Résultats des élections municipales 2026
Danièle Obono, Aly Diouara, Carlos Martens Bilongo, Nadège Abomangoli et Bally Bagayoko, ont porté plainte à Paris après l’envoi d’un courrier détournant Tintin au Congo à l’Assemblée nationale. Trois d’entre eux ont également déposé plainte, à Tarbes dans les Hautes-Pyrénées, suite à la découverte de tags le 4 avril 2026 à Bagnères-de-Bigorre. C’est leur avocate, Me Chirinne Ardakani, qui l’a annoncé ce vendredi 10 avril à l’AFP.

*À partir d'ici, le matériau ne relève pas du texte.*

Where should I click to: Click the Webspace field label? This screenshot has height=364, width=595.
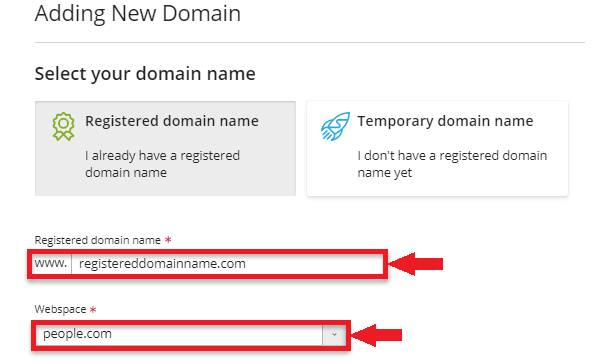(60, 309)
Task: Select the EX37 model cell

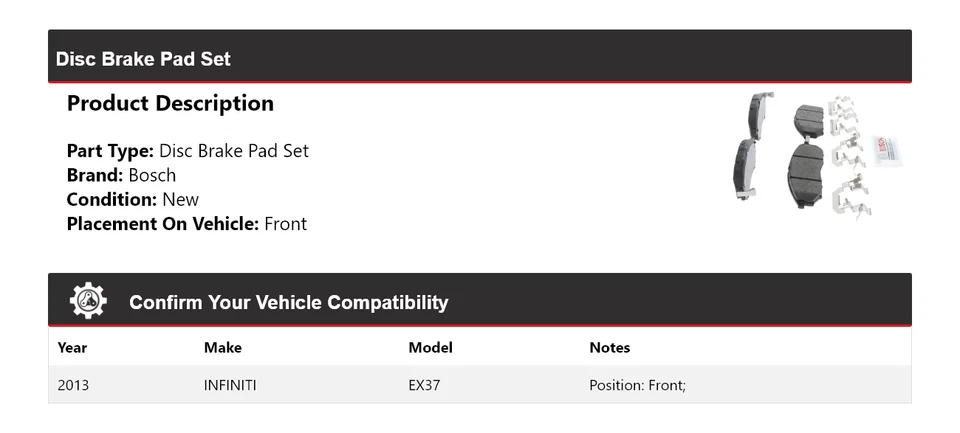Action: (424, 385)
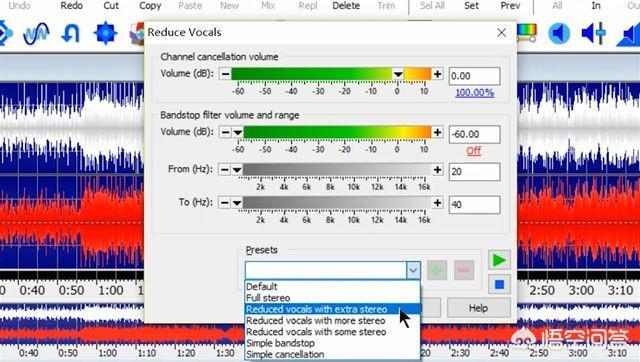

« LFI ? Y’en a bon pou’ nous Bwana ». Ou encore « échappée du zoo de Beauval ». Voici ce que l’on peut lire dans des cases de la bande dessinée détournée de Tintin au Congo. La missive a été reçue à l’Assemblée nationale, le 26 mars 2026, adressée au groupe parlementaire LFI.
L’avocate des élus nommément visés, Me Chirinne Ardakani, a dénoncé dans un communiqué un « recours systématique au procédé d’animalisation et de déshumanisation« , qui suggère « une prétendue supériorité du groupe social de personnes blanches sur les personnes noires« , « déniant » ainsi aux élus « leur appartenance à la communauté nationale« , relate l’Agence France Presse.

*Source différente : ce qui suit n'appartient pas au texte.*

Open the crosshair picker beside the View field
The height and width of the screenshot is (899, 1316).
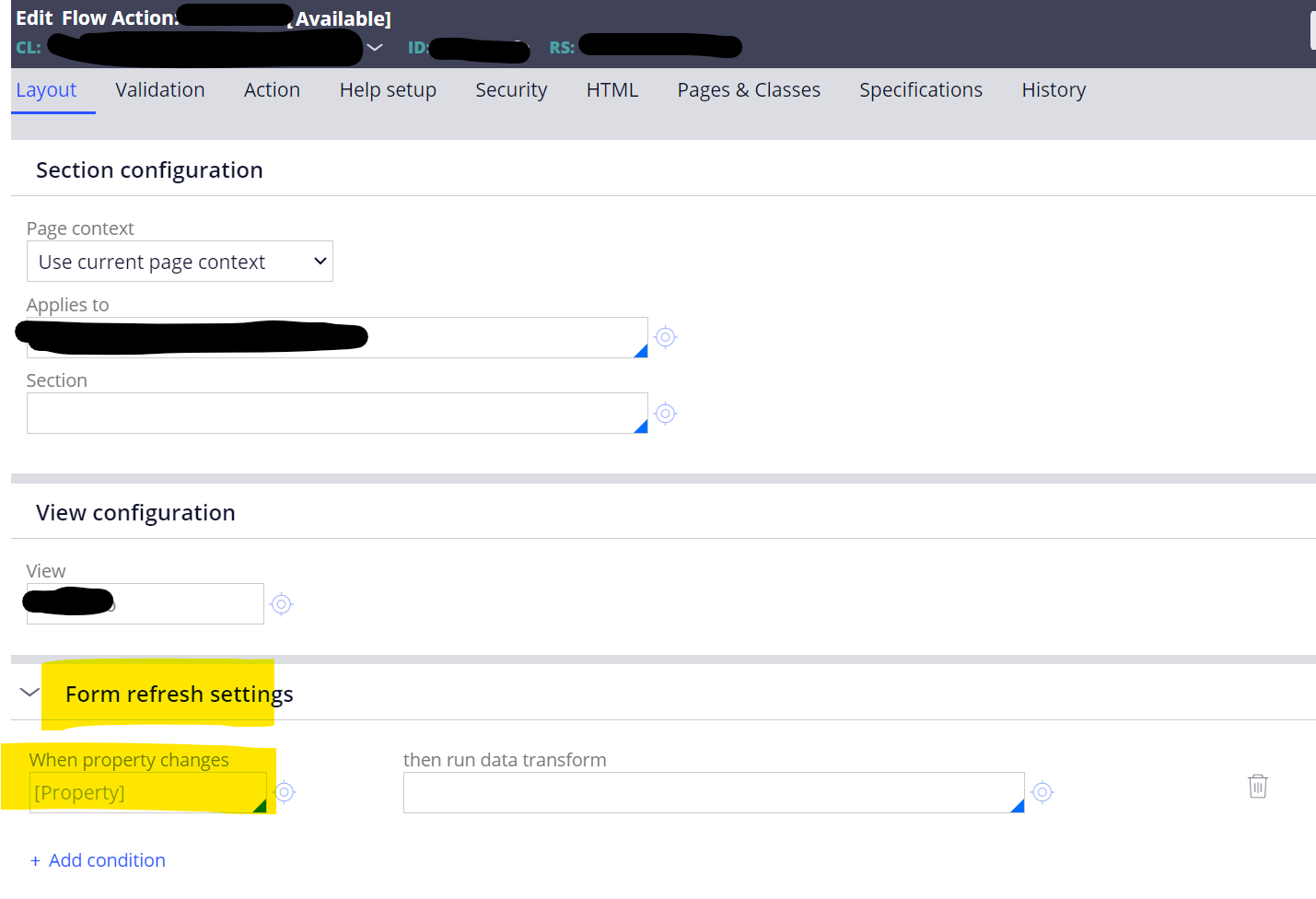pos(281,603)
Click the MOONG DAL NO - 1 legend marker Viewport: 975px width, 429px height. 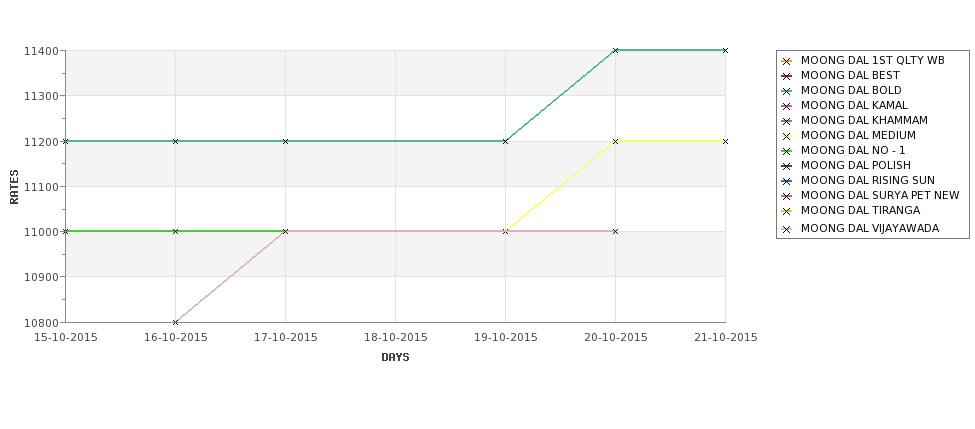pyautogui.click(x=787, y=150)
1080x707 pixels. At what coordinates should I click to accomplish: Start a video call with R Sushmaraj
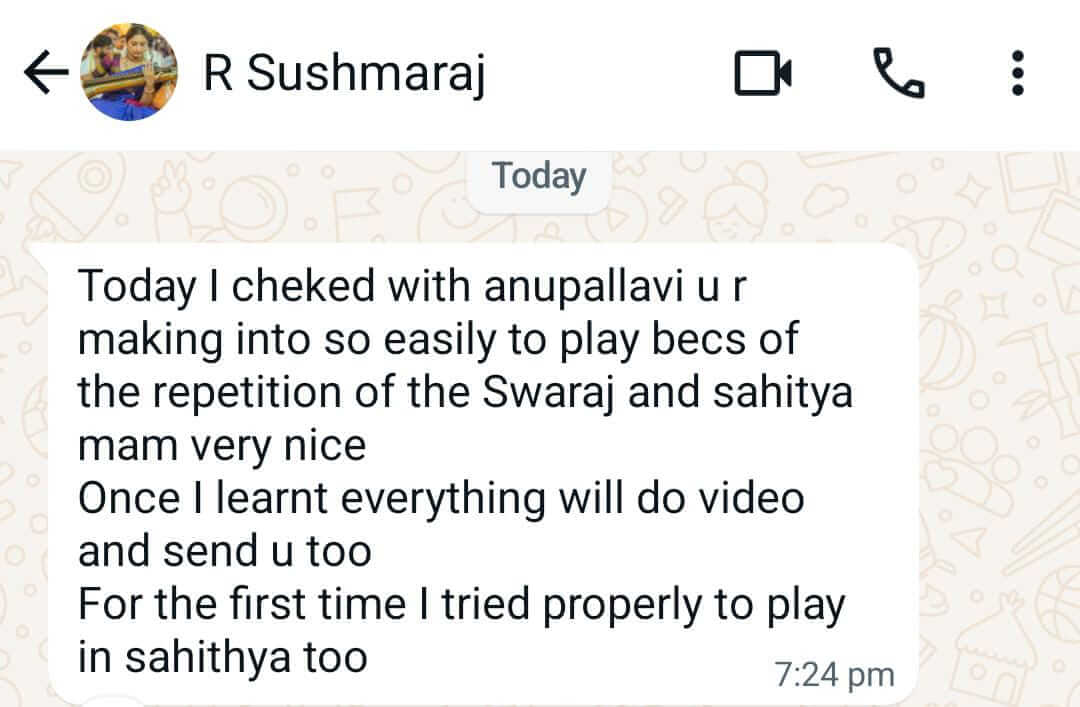pyautogui.click(x=762, y=72)
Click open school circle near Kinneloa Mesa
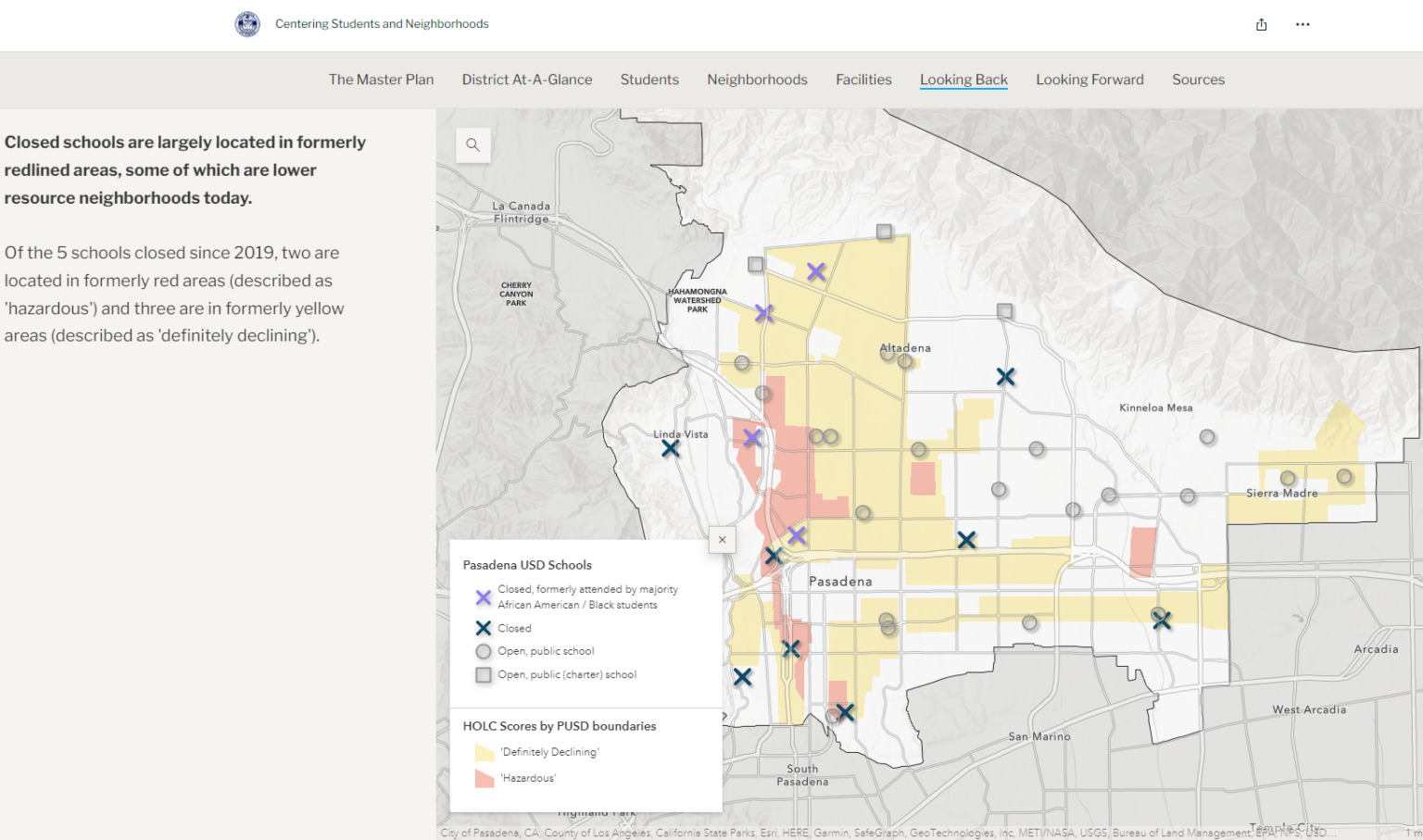This screenshot has height=840, width=1423. point(1207,437)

L’avocate dénonce également « un déchaînement quotidien de haine raciste« , qui a atteint son paroxysme depuis plusieurs semaines à la faveur des élections municipales.
Samedi 4 avril, alors que le nouveau maire de Saint-Denis en région parisienne, Bally Bagayoko appelait à un rassemblement contre le racisme et toutes les formes de discrimination, des tags haineux et injurieux avaient été découverts, loin de là, au centre-ville de Bagnères-de-Bigorre.
Les inscriptions appelaient à une « remigration » des élus LFI portant des noms d’origine étrangère. La municipalité avait immédiatement annoncé porter plainte. Danièle Obono, Carlos Martens Bilongo et Bally Bagayoko lui ont emboîté le pas, indique ce 9 avril, Me Chirinne Ardakani. Selon l’avocate, ce tag est en effet constitutif « d’injures publiques aggravées à caractère raciste« , reposant notamment sur des « origines ethniques déterminées ou supposées » ou » de leur couleur de peau noire« .
« Dans la majorité des cas, les infractions interviennent aux termes d’un harcèlement massif« , affirme encore l’avocate. Face au classement sans suite de « nombre des plaintes déposées » et à l’absence « de réaction significative de la part des autorités« , Carlos Martens Bilongo, Nadège Abomangoli, Aly Diouara et Bally Bagayoko ont indiqué saisir, ce vendredi 10 avril, la rapporteuse spéciale de l’ONU sur les formes contemporaines de racisme, de discrimination raciale, de xénophobie et de l’intolérance.